▶ _TASK ITEM 1_:
Answer the following about the talk abstract:
(a) Who is the speaker?
(b) What technology has enabled researchers to measure CNAs at high resolution for the entire human genome?
(c) What model does the talk describe for improving CNA detection in a single sample?
▶ _TASK ITEM 2_: Retype the part of the talk abstract that opens with the words containing "In this talk" and closes with "to these approaches.".

▶ _TEXT_:
:::

Title: Model based approaches for detection of DNA copy number alterations in the human genome
Speaker: Sohrab Shah
Abstract DNA copy number alterations (CNAs) are a hallmark of somatic mutations in tumor genomes and congenital abnormalities that lead to diseases such as mental retardation. CNAs define regions on a given chromosome that exhibit in deletion or amplification of the DNA within the region. Accurately identifying the locations of CNAs in an individual sample has applications in the understanding molecular mechanisms of disease as well as the development of diagnostic and prognostic tools. Furthermore, identifying the pattern of recurrent CNAs that occur in a set of samples exhibiting a common phenotype has compelling implications for medical advances. Recent progress in array comparative genomic hybridization (aCGH) have enabled researchers to measure CNAs at high resolution for the entire human genome. Unfortunately, the observed copy number changes are often corrupted by various sources of noise, making the CNAs hard to detect.

In this talk I will explore model-based approaches to the detection of CNAs in aCGH data. Specifically, I will describe an augmented hidden Markov model that significantly improves CNA detection in a single sample over baseline models. I will then describe a proposed model for jointly analysing aCGH data from a set of samples to detect recurrent CNAs. I will report accuracy results on clinically relevant data sets as well as synthetic data with ground truth. Finally, I will discuss limitations and proposed improvements to these approaches.

:::

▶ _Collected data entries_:
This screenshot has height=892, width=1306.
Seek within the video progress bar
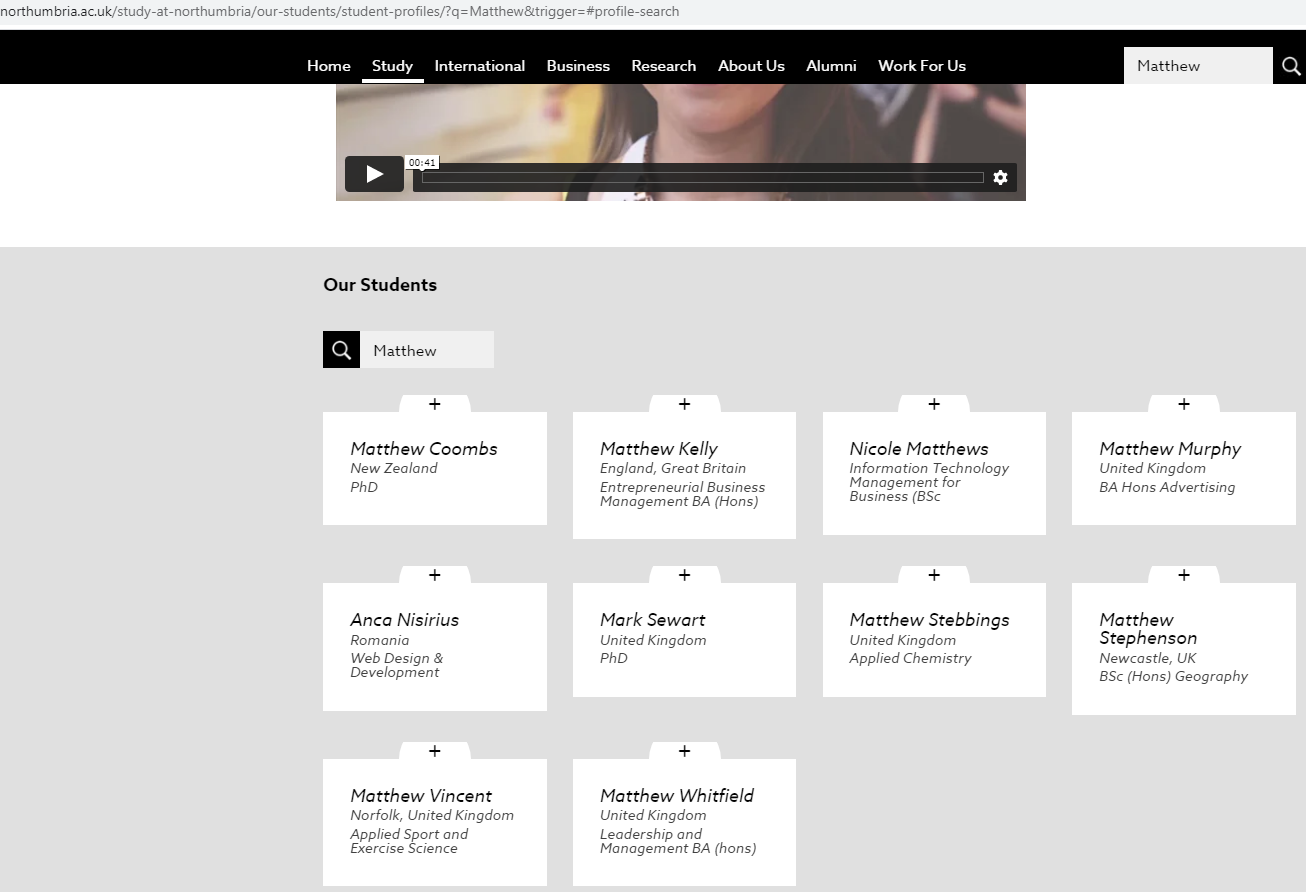(702, 178)
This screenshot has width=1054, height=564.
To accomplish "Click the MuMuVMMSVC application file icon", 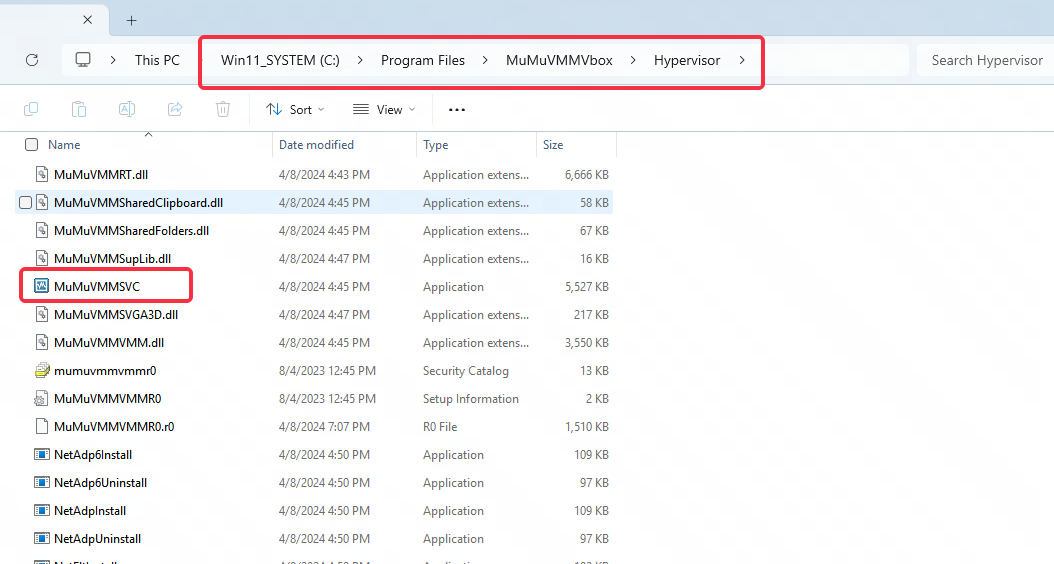I will tap(42, 287).
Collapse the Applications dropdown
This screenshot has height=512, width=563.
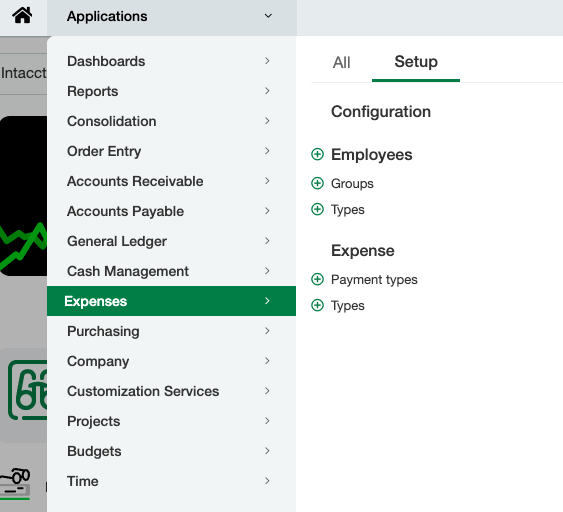point(268,16)
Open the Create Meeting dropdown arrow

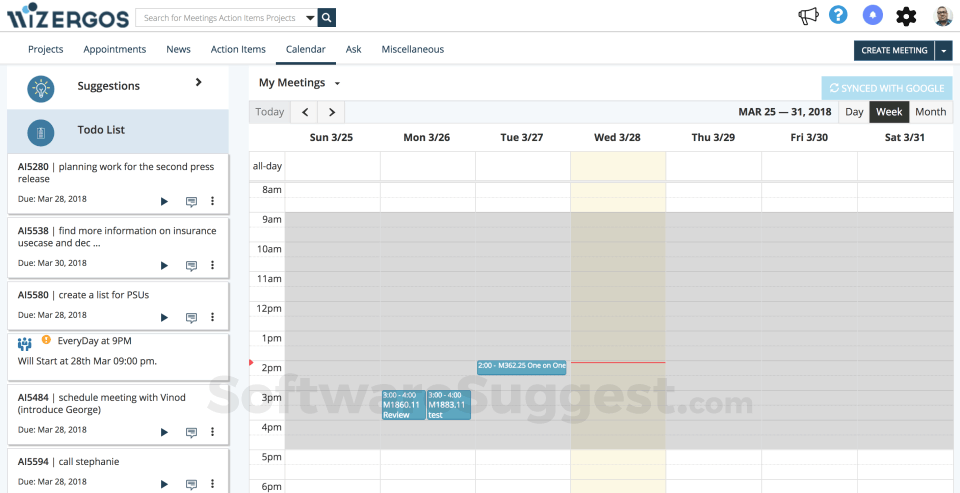[943, 50]
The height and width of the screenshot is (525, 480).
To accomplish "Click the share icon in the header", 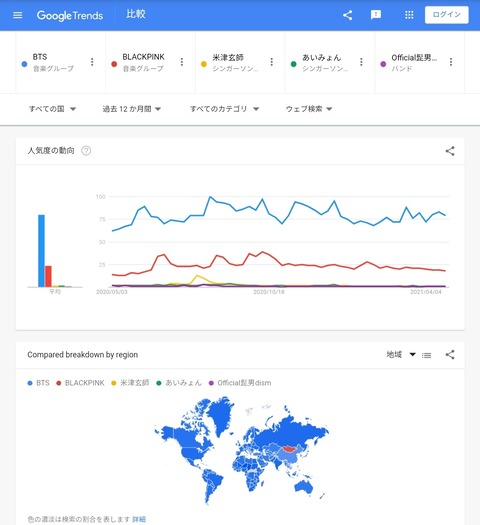I will pos(347,15).
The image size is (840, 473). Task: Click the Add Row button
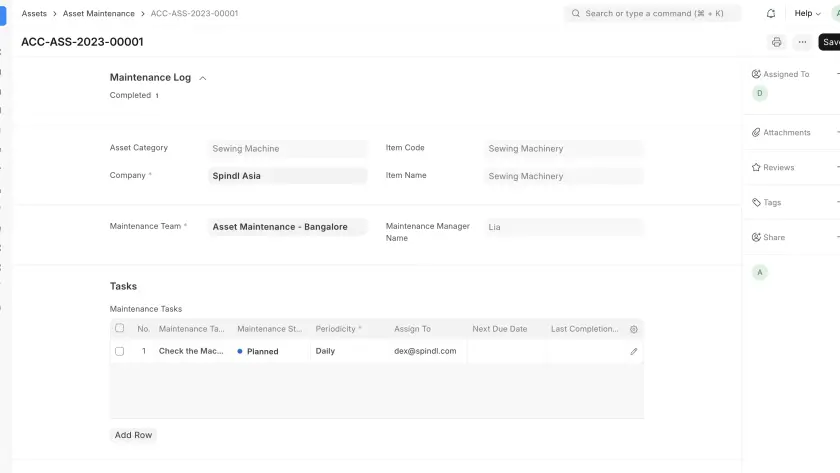point(133,435)
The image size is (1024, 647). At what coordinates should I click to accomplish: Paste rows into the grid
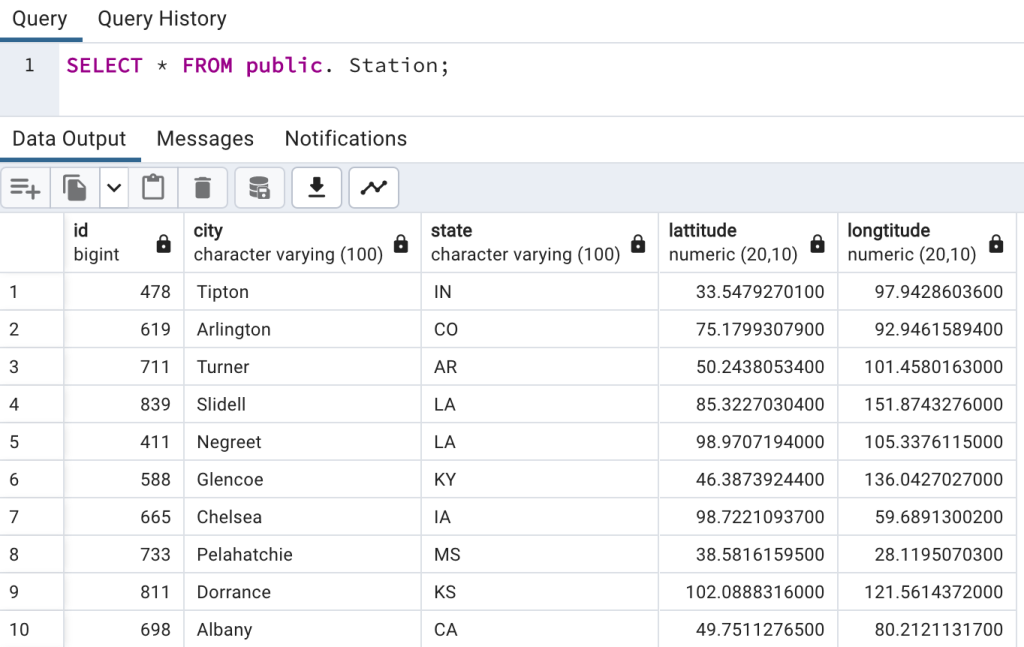click(x=153, y=187)
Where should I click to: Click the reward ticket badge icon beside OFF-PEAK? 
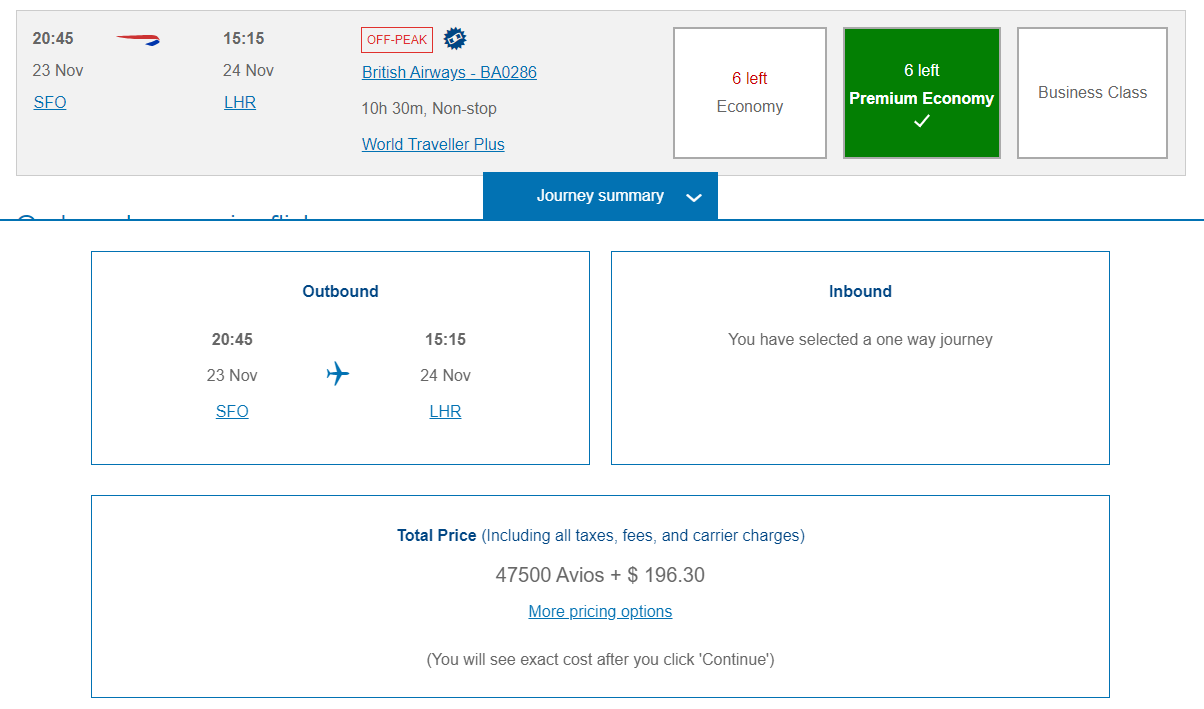[455, 38]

:::

▶ _ANSWER AREA 1_:
(a) Sohrab Shah
(b) Array comparative genomic hybridization (aCGH)
(c) An augmented hidden Markov model

▶ _ANSWER AREA 2_:
In this talk I will explore model-based approaches to the detection of CNAs in aCGH data. Specifically, I will describe an augmented hidden Markov model that significantly improves CNA detection in a single sample over baseline models. I will then describe a proposed model for jointly analysing aCGH data from a set of samples to detect recurrent CNAs. I will report accuracy results on clinically relevant data sets as well as synthetic data with ground truth. Finally, I will discuss limitations and proposed improvements to these approaches.